2. Each additional weekly login reduces churn hazard by 18% (HR = 0.82). Product engagement is directly protective — the product team should prioritize features that drive habitual usage.
3. Support tickets are a warning signal (HR = 1.12 per ticket). Customers filing multiple tickets are 12% more likely to churn per additional ticket. Proactive outreach after 3+ tickets could intercept at-risk customers.

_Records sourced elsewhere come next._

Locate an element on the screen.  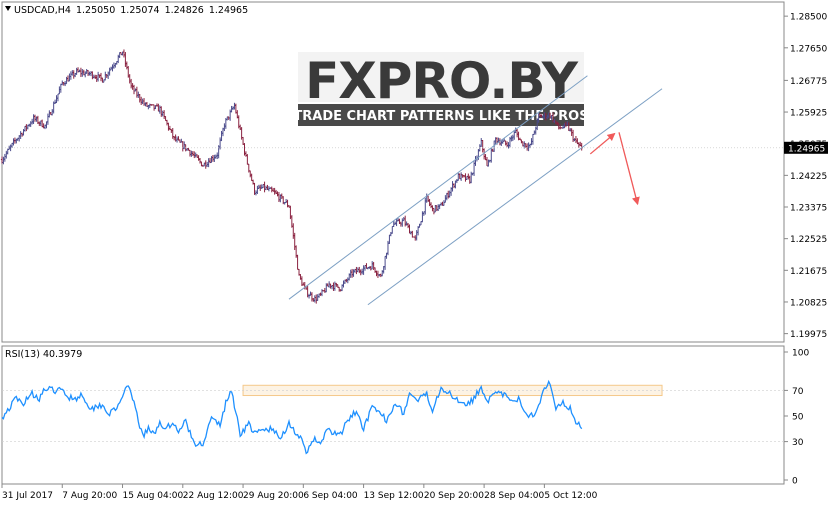
symbol-header: USDCAD,H4 1.25050 1.25074 1.24826 1.24965 is located at coordinates (131, 10).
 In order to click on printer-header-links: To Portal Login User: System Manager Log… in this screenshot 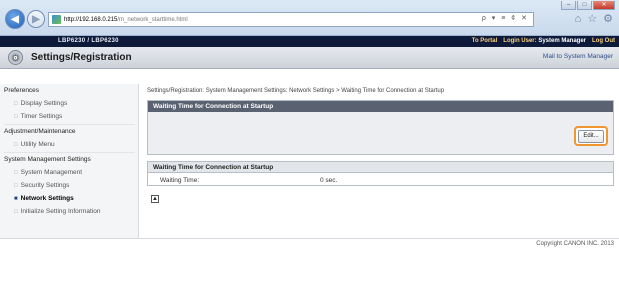, I will do `click(544, 41)`.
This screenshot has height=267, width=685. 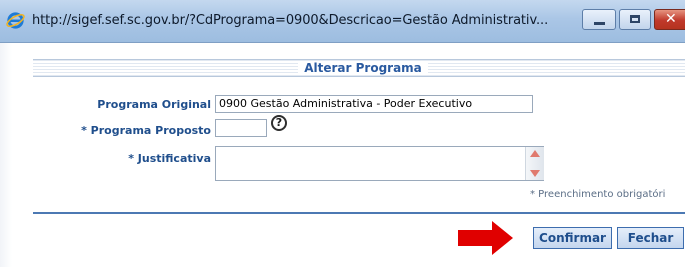 What do you see at coordinates (599, 20) in the screenshot?
I see `minimize-button` at bounding box center [599, 20].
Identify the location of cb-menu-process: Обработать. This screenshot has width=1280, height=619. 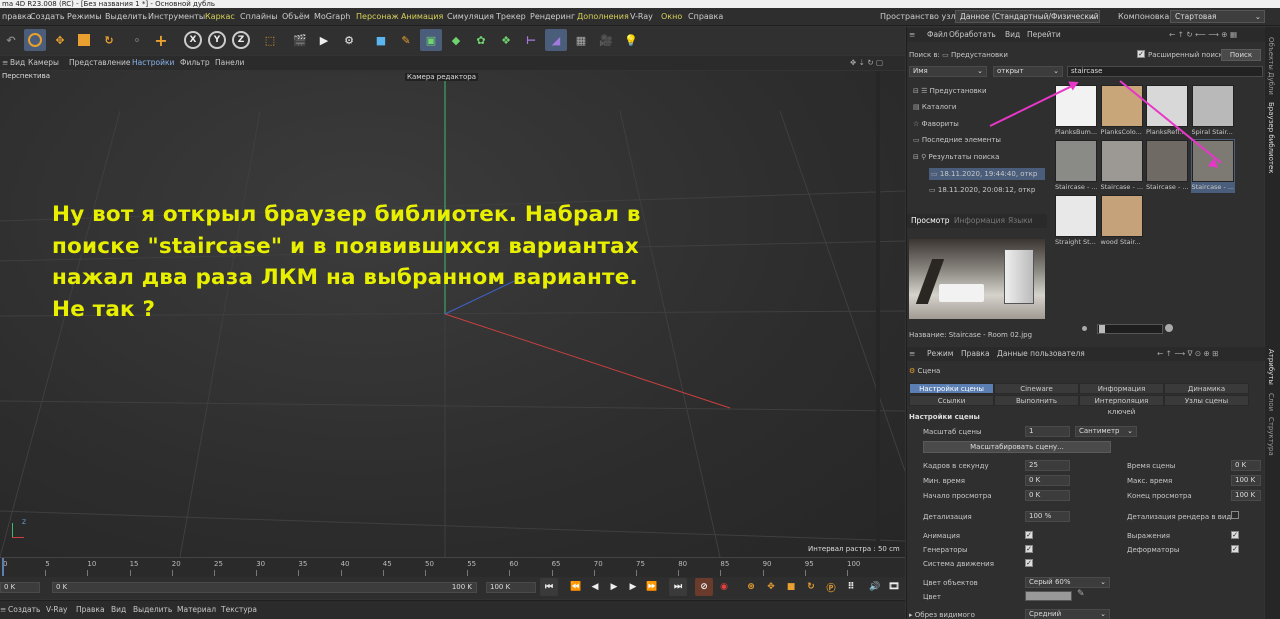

This project demonstrates how survival analysis provides a richer framework for understanding churn than simple logistic regression. By modeling time to churn rather than just churn probability, we capture the dynamics of customer attrition — the steep early dropout, the stabilization after the first year, and the differential trajectories across customer segments. The Cox model's concordance index of 0.74 indicates strong discriminative ability, and the individual risk scores it produces can be operationalized into a real-time churn warning system.